>> START TASK INPUTS

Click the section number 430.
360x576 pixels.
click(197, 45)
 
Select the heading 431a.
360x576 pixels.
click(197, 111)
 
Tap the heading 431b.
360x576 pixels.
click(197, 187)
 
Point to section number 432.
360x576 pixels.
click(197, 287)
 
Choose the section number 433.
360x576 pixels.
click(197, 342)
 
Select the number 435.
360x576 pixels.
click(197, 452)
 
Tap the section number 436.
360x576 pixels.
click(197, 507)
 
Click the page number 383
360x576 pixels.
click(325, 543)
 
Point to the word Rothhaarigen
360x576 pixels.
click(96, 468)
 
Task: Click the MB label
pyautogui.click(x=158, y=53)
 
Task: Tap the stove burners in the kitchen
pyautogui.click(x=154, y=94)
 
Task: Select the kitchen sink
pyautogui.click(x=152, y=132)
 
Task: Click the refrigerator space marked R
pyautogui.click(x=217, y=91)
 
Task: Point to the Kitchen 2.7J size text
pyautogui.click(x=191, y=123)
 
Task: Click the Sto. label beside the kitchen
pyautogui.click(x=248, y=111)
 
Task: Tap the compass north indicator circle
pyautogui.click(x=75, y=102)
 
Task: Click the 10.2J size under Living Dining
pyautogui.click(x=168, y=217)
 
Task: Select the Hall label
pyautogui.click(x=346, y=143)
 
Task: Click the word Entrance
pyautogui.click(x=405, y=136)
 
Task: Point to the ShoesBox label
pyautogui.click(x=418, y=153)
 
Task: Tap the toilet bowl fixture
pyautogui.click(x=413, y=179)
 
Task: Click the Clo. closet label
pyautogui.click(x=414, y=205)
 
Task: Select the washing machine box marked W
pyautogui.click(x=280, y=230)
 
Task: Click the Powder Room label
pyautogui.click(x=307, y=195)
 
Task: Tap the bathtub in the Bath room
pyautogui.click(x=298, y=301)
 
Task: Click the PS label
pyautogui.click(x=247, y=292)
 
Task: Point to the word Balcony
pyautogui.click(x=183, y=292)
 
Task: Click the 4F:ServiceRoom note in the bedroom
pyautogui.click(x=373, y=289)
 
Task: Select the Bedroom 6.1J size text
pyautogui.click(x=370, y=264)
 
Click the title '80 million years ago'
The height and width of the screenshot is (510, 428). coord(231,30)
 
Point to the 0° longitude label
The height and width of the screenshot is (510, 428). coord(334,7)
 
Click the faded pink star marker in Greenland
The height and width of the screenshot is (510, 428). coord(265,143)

>> END TASK INPUTS

Reproduce all of the records above word for word, keeping every line unchanged.

Click the section number 430.
360x576 pixels.
click(197, 45)
 
Select the heading 431a.
360x576 pixels.
click(197, 111)
 
Tap the heading 431b.
360x576 pixels.
click(197, 187)
 
Point to section number 432.
360x576 pixels.
click(197, 287)
 
Choose the section number 433.
360x576 pixels.
click(197, 342)
 
Select the number 435.
360x576 pixels.
click(197, 452)
 
Tap the section number 436.
360x576 pixels.
click(197, 507)
 
Click the page number 383
360x576 pixels.
click(325, 543)
 
Point to the word Rothhaarigen
360x576 pixels.
click(96, 468)
 
Task: Click the MB label
pyautogui.click(x=158, y=53)
 
Task: Tap the stove burners in the kitchen
pyautogui.click(x=154, y=94)
 
Task: Select the kitchen sink
pyautogui.click(x=152, y=132)
 
Task: Click the refrigerator space marked R
pyautogui.click(x=217, y=91)
 
Task: Point to the Kitchen 2.7J size text
pyautogui.click(x=191, y=123)
 
Task: Click the Sto. label beside the kitchen
pyautogui.click(x=248, y=111)
 
Task: Tap the compass north indicator circle
pyautogui.click(x=75, y=102)
 
Task: Click the 10.2J size under Living Dining
pyautogui.click(x=168, y=217)
 
Task: Select the Hall label
pyautogui.click(x=346, y=143)
 
Task: Click the word Entrance
pyautogui.click(x=405, y=136)
 
Task: Point to the ShoesBox label
pyautogui.click(x=418, y=153)
 
Task: Tap the toilet bowl fixture
pyautogui.click(x=413, y=179)
 
Task: Click the Clo. closet label
pyautogui.click(x=414, y=205)
 
Task: Select the washing machine box marked W
pyautogui.click(x=280, y=230)
 
Task: Click the Powder Room label
pyautogui.click(x=307, y=195)
 
Task: Tap the bathtub in the Bath room
pyautogui.click(x=298, y=301)
 
Task: Click the PS label
pyautogui.click(x=247, y=292)
 
Task: Point to the word Balcony
pyautogui.click(x=183, y=292)
 
Task: Click the 4F:ServiceRoom note in the bedroom
pyautogui.click(x=373, y=289)
 
Task: Select the Bedroom 6.1J size text
pyautogui.click(x=370, y=264)
 
Click the title '80 million years ago'
The height and width of the screenshot is (510, 428). coord(231,30)
 
Point to the 0° longitude label
The height and width of the screenshot is (510, 428). coord(334,7)
 
Click the faded pink star marker in Greenland
The height and width of the screenshot is (510, 428). coord(265,143)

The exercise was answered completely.